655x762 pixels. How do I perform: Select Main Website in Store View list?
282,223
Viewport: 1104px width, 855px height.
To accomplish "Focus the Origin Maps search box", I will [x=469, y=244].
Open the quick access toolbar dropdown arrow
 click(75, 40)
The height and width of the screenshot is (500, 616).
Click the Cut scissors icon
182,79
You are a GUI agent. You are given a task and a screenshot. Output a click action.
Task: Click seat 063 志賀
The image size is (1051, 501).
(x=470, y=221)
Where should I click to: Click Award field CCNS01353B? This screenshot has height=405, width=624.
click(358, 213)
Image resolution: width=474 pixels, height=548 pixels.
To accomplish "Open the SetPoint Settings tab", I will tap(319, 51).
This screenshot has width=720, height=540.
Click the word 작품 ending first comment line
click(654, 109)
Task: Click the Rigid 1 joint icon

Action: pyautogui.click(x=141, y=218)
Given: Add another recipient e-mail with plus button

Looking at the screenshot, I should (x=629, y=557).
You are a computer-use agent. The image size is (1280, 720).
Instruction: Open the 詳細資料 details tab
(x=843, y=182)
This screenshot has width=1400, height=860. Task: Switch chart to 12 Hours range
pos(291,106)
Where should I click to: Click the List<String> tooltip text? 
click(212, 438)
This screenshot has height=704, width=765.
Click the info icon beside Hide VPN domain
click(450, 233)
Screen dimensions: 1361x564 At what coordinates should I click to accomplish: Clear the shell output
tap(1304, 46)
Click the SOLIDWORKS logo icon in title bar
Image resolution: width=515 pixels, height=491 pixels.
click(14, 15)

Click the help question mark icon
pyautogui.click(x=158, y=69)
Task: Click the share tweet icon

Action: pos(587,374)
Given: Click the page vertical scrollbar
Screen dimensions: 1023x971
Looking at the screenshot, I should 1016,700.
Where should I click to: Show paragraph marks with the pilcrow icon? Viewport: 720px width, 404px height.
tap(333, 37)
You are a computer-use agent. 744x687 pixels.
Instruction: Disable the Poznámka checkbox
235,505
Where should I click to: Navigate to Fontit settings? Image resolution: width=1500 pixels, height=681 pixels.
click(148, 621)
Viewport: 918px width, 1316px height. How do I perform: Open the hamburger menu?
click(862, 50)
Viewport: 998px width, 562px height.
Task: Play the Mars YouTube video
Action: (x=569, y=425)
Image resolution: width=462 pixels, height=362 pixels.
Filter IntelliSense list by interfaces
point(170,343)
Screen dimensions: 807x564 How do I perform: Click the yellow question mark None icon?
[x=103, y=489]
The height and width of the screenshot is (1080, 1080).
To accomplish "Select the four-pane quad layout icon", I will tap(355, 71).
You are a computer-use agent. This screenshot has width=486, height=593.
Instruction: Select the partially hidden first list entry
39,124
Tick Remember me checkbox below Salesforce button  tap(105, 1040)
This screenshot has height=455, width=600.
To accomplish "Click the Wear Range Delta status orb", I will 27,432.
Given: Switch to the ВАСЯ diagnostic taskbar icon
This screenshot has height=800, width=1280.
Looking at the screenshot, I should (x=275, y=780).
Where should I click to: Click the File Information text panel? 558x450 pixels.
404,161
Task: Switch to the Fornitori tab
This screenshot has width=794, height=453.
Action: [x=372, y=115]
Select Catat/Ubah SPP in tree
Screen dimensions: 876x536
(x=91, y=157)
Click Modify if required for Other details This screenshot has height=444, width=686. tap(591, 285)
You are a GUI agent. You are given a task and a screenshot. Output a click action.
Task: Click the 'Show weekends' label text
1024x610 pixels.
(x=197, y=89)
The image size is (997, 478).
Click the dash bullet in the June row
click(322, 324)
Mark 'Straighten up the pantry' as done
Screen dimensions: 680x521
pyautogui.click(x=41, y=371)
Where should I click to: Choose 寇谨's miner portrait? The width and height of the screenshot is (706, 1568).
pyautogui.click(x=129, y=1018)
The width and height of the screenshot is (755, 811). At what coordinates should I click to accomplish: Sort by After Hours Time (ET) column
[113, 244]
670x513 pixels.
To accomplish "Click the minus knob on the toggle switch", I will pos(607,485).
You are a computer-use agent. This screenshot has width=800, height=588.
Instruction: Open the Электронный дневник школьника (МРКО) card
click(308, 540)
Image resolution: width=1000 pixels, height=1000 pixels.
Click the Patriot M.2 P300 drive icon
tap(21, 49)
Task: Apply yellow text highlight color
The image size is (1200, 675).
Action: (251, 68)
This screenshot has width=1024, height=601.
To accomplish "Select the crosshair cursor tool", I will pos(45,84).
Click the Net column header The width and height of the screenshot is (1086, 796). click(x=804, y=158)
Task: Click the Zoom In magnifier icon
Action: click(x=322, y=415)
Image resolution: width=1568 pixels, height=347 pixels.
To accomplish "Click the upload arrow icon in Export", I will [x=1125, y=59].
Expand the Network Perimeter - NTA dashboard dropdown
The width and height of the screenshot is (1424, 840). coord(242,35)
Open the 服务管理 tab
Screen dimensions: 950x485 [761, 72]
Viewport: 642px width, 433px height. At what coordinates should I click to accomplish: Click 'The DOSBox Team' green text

--------

Looking through the listing above, state how many of its lines contain the string "will". Write only the number.

YOUR RESPONSE
7